WILT CHAMBERLAIN'S 100-POINT BALL
It seems that for each of the record 100 points Wilt Chamberlain scored in Hershey, Pa., on March 2, 1962, there's a conflicting story surrounding the whereabouts of what Leland's auction house then deemed "the most important piece of basketball memorabilia on the face of the earth." Kerry Ryman, now a crane operator, claims that as a 14-year-old he snatched the ball out of Chamberlain's hands after the Knickerbockers-Warriors game, then used it on playgrounds for years. "Wilt scored 100 points with that ball," Ryman has said, "and I scored a couple hundred thousand." Harvey Pollack, then Philadelphia's publicist, and Chamberlain's backup, Joe Ruklick, each say they placed the ball in Wilt's gym bag. Even the Big Dipper had his own account: He'd given it to Warriors teammate Al Attles and wasn't interested in tracking it down. (Attles has denied ever having it.) "It's a mystery," says Basketball Hall of Fame head curator Matt Zeysing, "but not all that surprising. Since 1962 we had what we thought to be Wilt's 25,000th-point-game jersey--and someone recently auctioned off what he claimed to be just that." ESTIMATED VALUE: $600,000. (Ryman's relic went for $551,000 at a Leland's auction in 2000. Because of suspicions about its authenticity, the house suspended the sale; the ball was reauctioned six months later for $67,791.)
SECRETARIAT'S DERBY SADDLE SILK
In 1973, when Secretariat won the Triple Crown in charismatic fashion, it was a good bet that Big Red souvenirs would be of value.
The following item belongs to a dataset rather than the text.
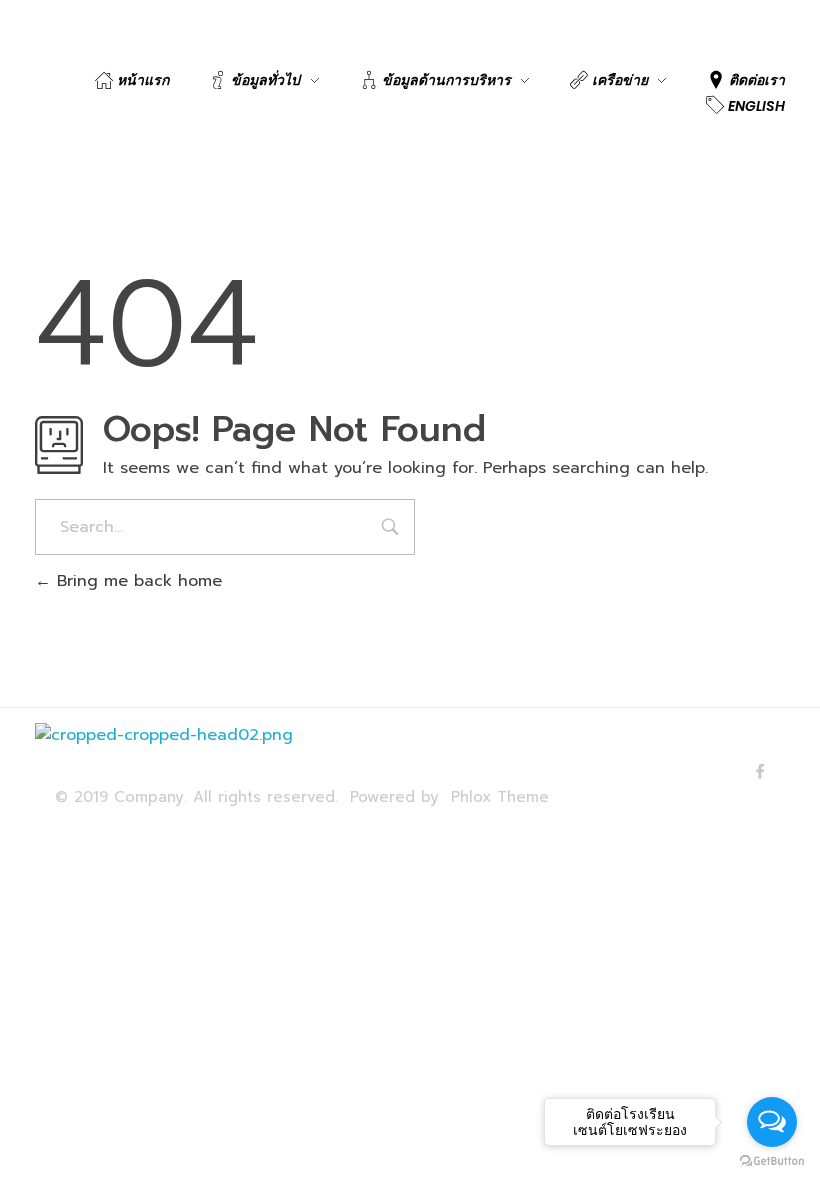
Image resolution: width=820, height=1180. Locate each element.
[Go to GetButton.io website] (772, 1160)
Many items sold in a '99 Sotheby's auction, but some key pieces have never turned up. The most coveted? The saddle cloth Secretariat wore at the Kentucky Derby. According to Leonard Lusky, the president of Secretariat.com, jockey Ron Turcotte handed the cloth embroidered with 1A to a Churchill Downs valet after the race. Three years ago a man calling himself Gus phoned Lusky and Turcotte claiming to be that valet, but he has yet to set up a meeting. Says Lusky, "Maybe he's just too sentimental to sell it." ESTIMATED VALUE: $250,000.
EVANDER HOLYFIELD'S EAR CHUNK
Trailing Evander Holyfield in the third round of their 1997 WBA heavyweight title fight at the MGM Grand in Las Vegas, Mike Tyson, while in a clinch, spit out his mouthpiece and took a bite out of the champ's right ear. After referee Mills Lane disqualified Tyson for taking a second bite, the employee in charge of maintaining the ring scooped the inch-long otic chunk off the mat and into a latex glove, which was put in ice. Holyfield and his ear traveled in an ambulance to Valley Hospital, but along the way, the glove was misplaced. The ear hasn't been seen since. ESTIMATED VALUE: $5,000.